Problem to solve:
Render the data starting at the line that contains "Where should I click to: Click the fleur-de-lis" and ending at the line that contains "pyautogui.click(x=251, y=13)" as a two-column CSV with the columns input and output. Make one row for each input and its output, put every field in quotes, and turn line breaks into spaces.

------------

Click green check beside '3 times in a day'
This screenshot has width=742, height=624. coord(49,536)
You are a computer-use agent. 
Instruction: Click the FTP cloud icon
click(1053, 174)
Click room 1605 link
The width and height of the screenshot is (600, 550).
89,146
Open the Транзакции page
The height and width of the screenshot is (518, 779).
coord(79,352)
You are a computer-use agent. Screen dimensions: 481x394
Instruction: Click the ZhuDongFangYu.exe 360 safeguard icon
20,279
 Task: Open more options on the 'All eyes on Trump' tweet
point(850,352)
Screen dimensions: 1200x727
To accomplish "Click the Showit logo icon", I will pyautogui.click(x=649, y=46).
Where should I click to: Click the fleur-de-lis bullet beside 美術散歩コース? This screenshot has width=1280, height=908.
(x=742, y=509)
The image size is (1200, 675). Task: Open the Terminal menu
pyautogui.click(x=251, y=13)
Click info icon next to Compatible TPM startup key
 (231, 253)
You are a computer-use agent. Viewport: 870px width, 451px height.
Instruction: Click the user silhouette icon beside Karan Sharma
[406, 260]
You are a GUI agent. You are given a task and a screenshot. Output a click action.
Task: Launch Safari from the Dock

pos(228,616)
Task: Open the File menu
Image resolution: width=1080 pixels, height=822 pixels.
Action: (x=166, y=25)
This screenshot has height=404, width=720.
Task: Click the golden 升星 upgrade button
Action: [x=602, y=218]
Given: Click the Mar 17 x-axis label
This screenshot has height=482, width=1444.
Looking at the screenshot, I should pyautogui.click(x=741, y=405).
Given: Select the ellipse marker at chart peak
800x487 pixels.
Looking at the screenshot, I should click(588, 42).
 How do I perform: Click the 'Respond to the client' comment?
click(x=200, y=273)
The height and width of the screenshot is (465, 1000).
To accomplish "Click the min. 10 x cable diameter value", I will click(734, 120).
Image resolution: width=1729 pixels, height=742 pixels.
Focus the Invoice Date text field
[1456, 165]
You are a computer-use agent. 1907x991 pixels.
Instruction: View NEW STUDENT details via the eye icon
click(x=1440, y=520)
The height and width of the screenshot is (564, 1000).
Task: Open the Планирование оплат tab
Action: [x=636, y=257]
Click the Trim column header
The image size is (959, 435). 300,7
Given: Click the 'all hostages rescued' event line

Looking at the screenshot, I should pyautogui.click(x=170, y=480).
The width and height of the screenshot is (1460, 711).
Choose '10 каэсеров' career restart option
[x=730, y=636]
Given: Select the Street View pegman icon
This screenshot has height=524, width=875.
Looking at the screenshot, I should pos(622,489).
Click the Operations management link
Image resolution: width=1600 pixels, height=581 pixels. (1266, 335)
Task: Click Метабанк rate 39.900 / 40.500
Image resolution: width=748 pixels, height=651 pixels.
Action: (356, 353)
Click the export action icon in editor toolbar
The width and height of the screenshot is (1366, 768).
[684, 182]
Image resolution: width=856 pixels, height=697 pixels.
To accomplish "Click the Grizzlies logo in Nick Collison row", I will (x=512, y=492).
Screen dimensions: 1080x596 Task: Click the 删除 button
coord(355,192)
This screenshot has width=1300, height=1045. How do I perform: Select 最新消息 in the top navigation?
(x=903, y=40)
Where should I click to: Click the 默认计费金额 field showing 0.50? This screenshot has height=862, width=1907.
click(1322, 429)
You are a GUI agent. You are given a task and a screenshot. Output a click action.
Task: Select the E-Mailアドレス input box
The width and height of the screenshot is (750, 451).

------------

Exercise answer:
input,output
"Where should I click to: Click the fleur-de-lis bullet beside 美術散歩コース? This screenshot has width=1280, height=908.","(x=742, y=509)"
"The image size is (1200, 675). Task: Open the Terminal menu","pyautogui.click(x=251, y=13)"